### What to work on
Produce a faithful copy of the data, one that leaves out the pictures.
+++ Excerpted data +++
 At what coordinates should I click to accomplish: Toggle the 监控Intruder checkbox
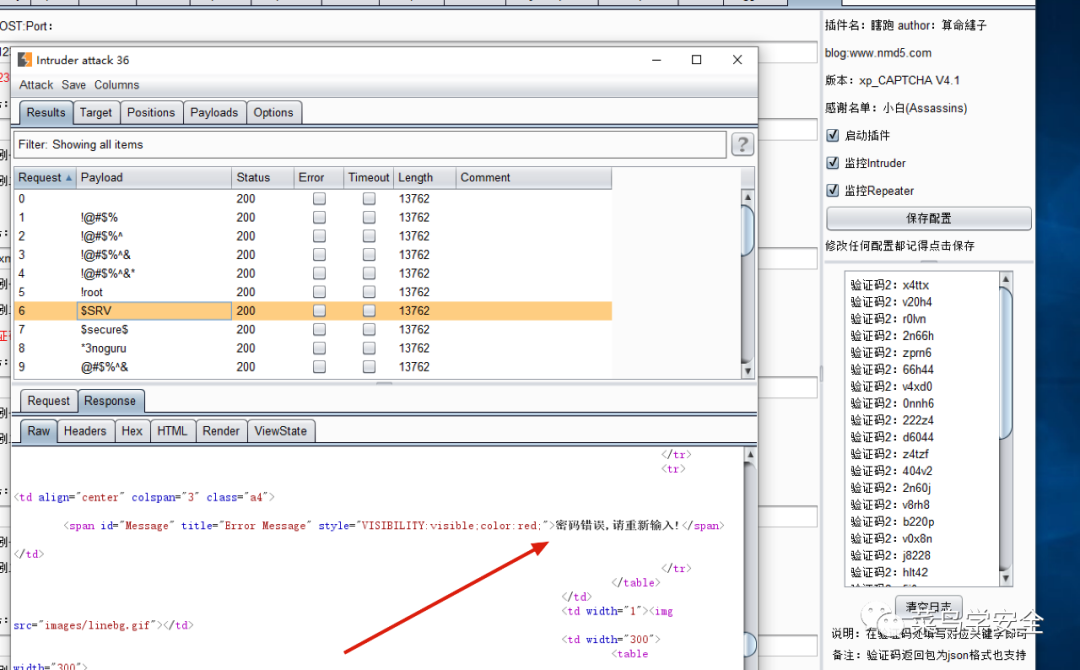pos(833,163)
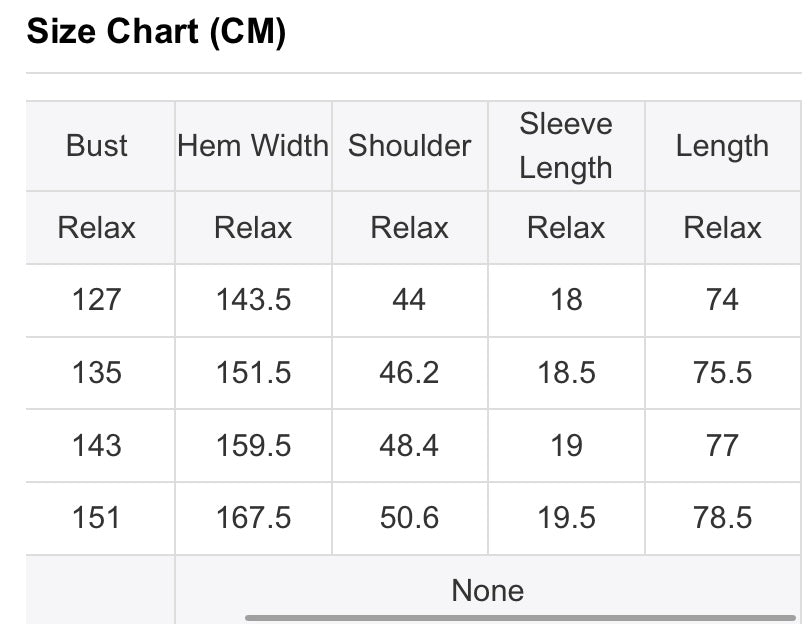The image size is (812, 624).
Task: Click the Sleeve Length column header
Action: [566, 146]
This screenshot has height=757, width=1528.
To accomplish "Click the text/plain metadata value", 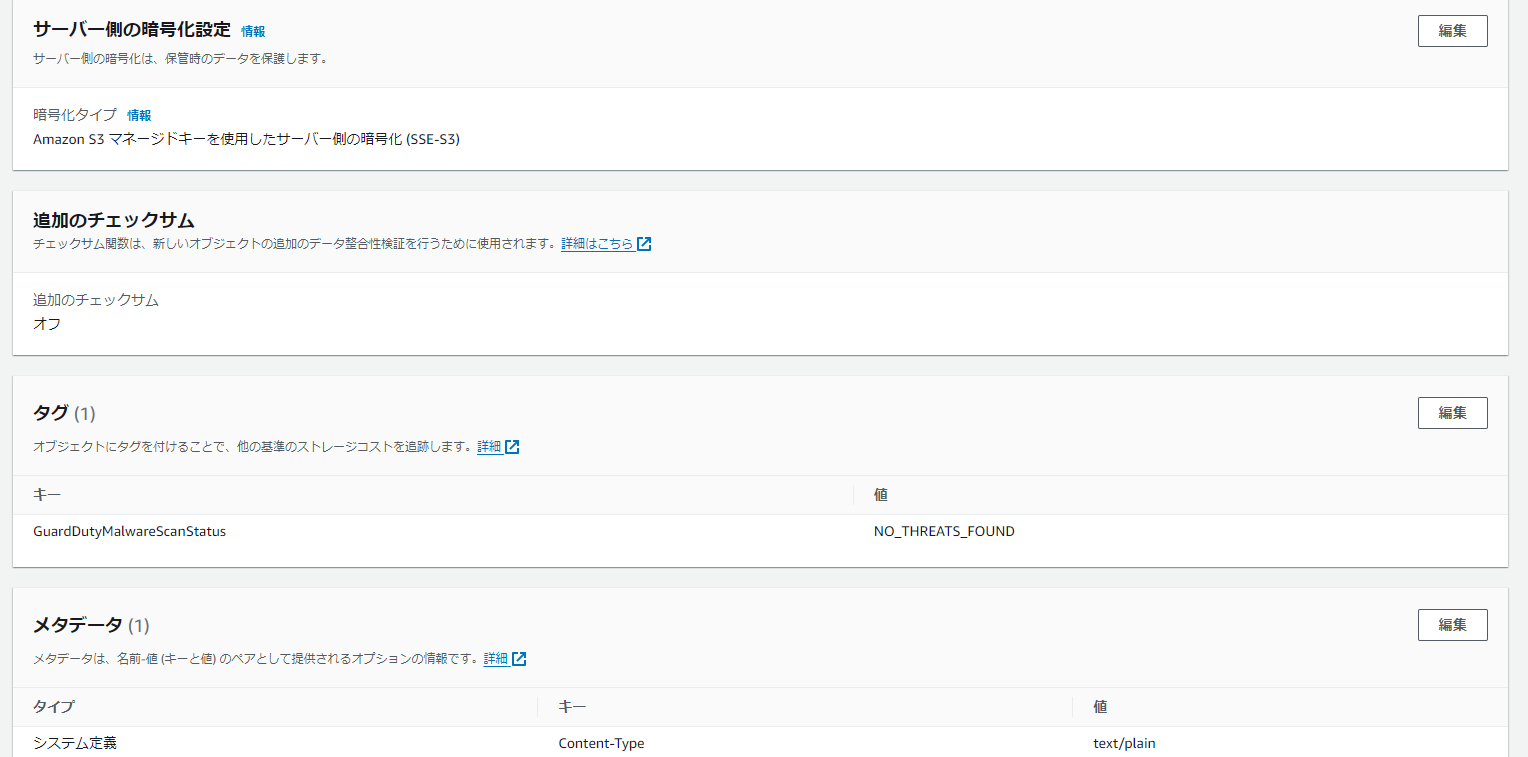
+++
### Problem solution
 At what coordinates should I click to accomplish: Toggle the 监控Intruder checkbox
pos(833,163)
The image size is (812, 624).
Task: Click the Sleeve Length column header
Action: [566, 146]
This screenshot has height=757, width=1528.
To accomplish "Click the text/plain metadata value", 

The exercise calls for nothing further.